Instructions for the task:
If a line below includes the string "agent", copy it.

────────────────────

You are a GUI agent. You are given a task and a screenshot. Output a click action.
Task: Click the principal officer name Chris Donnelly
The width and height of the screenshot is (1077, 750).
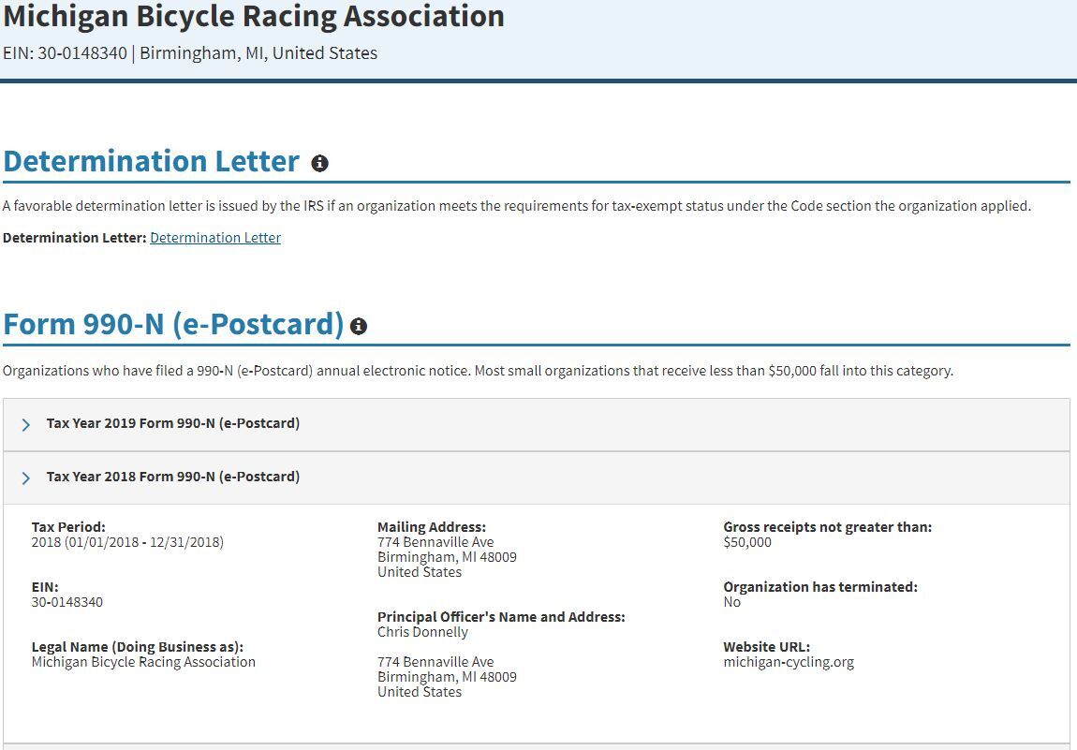422,632
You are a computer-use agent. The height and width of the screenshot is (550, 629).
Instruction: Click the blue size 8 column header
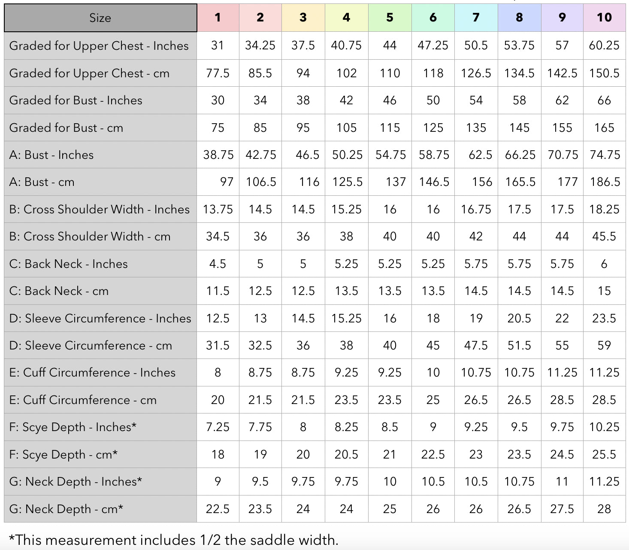(519, 18)
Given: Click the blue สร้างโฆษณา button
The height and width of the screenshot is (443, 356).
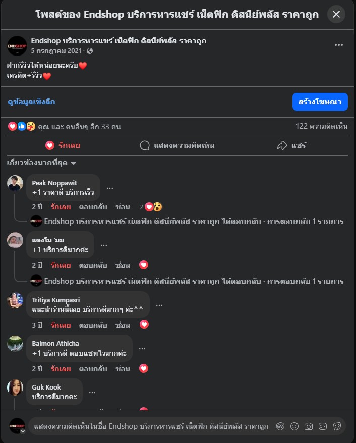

────────────────────

Solved problem:
You are a GUI agent. You are given a task and a screenshot. Output a click action.
You are a computer-use agent. The height and width of the screenshot is (550, 629).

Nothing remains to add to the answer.